++++ The data ++++
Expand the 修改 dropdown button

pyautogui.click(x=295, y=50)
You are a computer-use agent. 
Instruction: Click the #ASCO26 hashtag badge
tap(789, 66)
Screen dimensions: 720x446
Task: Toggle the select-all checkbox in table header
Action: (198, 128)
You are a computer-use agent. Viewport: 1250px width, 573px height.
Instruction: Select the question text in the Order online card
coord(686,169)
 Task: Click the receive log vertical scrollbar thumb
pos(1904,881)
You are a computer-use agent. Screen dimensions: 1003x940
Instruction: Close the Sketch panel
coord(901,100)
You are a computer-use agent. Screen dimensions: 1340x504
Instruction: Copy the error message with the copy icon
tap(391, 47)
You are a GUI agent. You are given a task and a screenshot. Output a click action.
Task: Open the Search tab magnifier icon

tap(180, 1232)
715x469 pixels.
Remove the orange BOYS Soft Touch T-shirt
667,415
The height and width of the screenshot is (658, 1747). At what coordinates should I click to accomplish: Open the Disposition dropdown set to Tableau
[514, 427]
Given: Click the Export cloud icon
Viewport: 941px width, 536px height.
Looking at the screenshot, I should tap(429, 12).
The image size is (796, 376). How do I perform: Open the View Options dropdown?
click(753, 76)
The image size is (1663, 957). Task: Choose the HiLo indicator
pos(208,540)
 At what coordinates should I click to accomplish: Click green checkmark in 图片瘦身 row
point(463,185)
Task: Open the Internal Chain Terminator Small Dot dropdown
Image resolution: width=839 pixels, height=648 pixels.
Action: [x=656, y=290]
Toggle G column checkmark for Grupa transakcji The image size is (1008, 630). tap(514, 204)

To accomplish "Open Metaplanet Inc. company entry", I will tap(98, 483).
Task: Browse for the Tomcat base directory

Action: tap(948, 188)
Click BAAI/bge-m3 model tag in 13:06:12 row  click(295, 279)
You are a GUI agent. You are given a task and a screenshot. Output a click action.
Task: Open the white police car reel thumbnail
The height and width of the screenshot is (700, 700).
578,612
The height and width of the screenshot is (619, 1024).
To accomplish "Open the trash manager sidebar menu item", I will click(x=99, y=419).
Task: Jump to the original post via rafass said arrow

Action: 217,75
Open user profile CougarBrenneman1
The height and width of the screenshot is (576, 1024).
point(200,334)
++++
- [What needs to be done]
Your task is to output all of the data above word for word.

- [Solution]
Expand the 修改 dropdown button

pyautogui.click(x=295, y=50)
You are a computer-use agent. 
Instruction: Click the #ASCO26 hashtag badge
tap(789, 66)
Screen dimensions: 720x446
Task: Toggle the select-all checkbox in table header
Action: (198, 128)
You are a computer-use agent. Viewport: 1250px width, 573px height.
Instruction: Select the question text in the Order online card
coord(686,169)
 Task: Click the receive log vertical scrollbar thumb
pos(1904,881)
You are a computer-use agent. Screen dimensions: 1003x940
Instruction: Close the Sketch panel
coord(901,100)
You are a computer-use agent. Screen dimensions: 1340x504
Instruction: Copy the error message with the copy icon
tap(391, 47)
You are a GUI agent. You are given a task and a screenshot. Output a click action.
Task: Open the Search tab magnifier icon

tap(180, 1232)
715x469 pixels.
Remove the orange BOYS Soft Touch T-shirt
667,415
The height and width of the screenshot is (658, 1747). At what coordinates should I click to accomplish: Open the Disposition dropdown set to Tableau
[514, 427]
Given: Click the Export cloud icon
Viewport: 941px width, 536px height.
Looking at the screenshot, I should tap(429, 12).
The image size is (796, 376). How do I perform: Open the View Options dropdown?
click(753, 76)
The image size is (1663, 957). Task: Choose the HiLo indicator
pos(208,540)
 At what coordinates should I click to accomplish: Click green checkmark in 图片瘦身 row
point(463,185)
Task: Open the Internal Chain Terminator Small Dot dropdown
Image resolution: width=839 pixels, height=648 pixels.
Action: [x=656, y=290]
Toggle G column checkmark for Grupa transakcji The image size is (1008, 630). tap(514, 204)

To accomplish "Open Metaplanet Inc. company entry", I will tap(98, 483).
Task: Browse for the Tomcat base directory

Action: tap(948, 188)
Click BAAI/bge-m3 model tag in 13:06:12 row  click(295, 279)
You are a GUI agent. You are given a task and a screenshot. Output a click action.
Task: Open the white police car reel thumbnail
The height and width of the screenshot is (700, 700).
578,612
The height and width of the screenshot is (619, 1024).
To accomplish "Open the trash manager sidebar menu item", I will click(x=99, y=419).
Task: Jump to the original post via rafass said arrow

Action: 217,75
Open user profile CougarBrenneman1
The height and width of the screenshot is (576, 1024).
point(200,334)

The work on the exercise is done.